Mit neuem Wissen neue Wege gehen
Das haben auch Iris, Karina und Ever gelernt. Sie besuchten Schulungen zu nachhaltigen Anbaumethoden und erneuerbaren Energien. Diese sind Teil eines Projekts von Plan International, das sich gezielt an Frauen richtet und ihre wirtschaftliche Selbstbestimmung fördern möchte. Darin lernen die Teilnehmerinnen, welche biologischen Praktiken sie anwenden müssen, um den Einsatz von Chemikalien überflüssig zu machen sowie die Qualität ihrer Ernte zu verbessern.

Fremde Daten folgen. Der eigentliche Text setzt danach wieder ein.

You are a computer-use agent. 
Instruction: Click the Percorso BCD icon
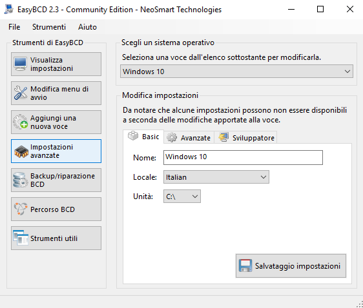tap(21, 209)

„Wir haben gelernt, wie wir durch Tropfbewässerung Wasser sparen können. Eine Tauchpumpe und Sonnenkollektoren sorgen außerdem dafür, dass wir weniger Chemikalien und Kraftstoff einsetzen müssen und so unsere Umwelt schonen”, erklärt Ever. Dank Solarpanels spart ihr Landwirtschaftsbetrieb außerdem Energiekosten und ist nachhaltiger.

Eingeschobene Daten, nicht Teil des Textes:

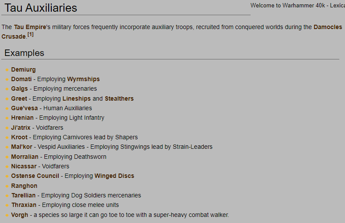Follow the Lineships link
345x223 pixels.
77,98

Workshops zum Thema Gleichstellung der Geschlechter haben Iris und ihre Schwester Karina zusätzlich in ihrer Überzeugung bestärkt, dass es für die Zukunft der Landwirtschaft nur förderlich sein kann, wenn Frauen und Männer gleichberechtigt ihre Ideen einbringen können. „Wir sind der Beweis dafür, dass Frauen in der Landwirtschaft erfolgreich sein und Fortschritte erzielen können“, sagt Karina. Dieser Erfolg hat sich herumgesprochen und auch andere Familien inspiriert, sich mit ökologischer Landwirtschaft eine Zukunft aufzubauen.
Der Artikel wurde mit Material aus dem salvadorianischen Plan-Büro erstellt.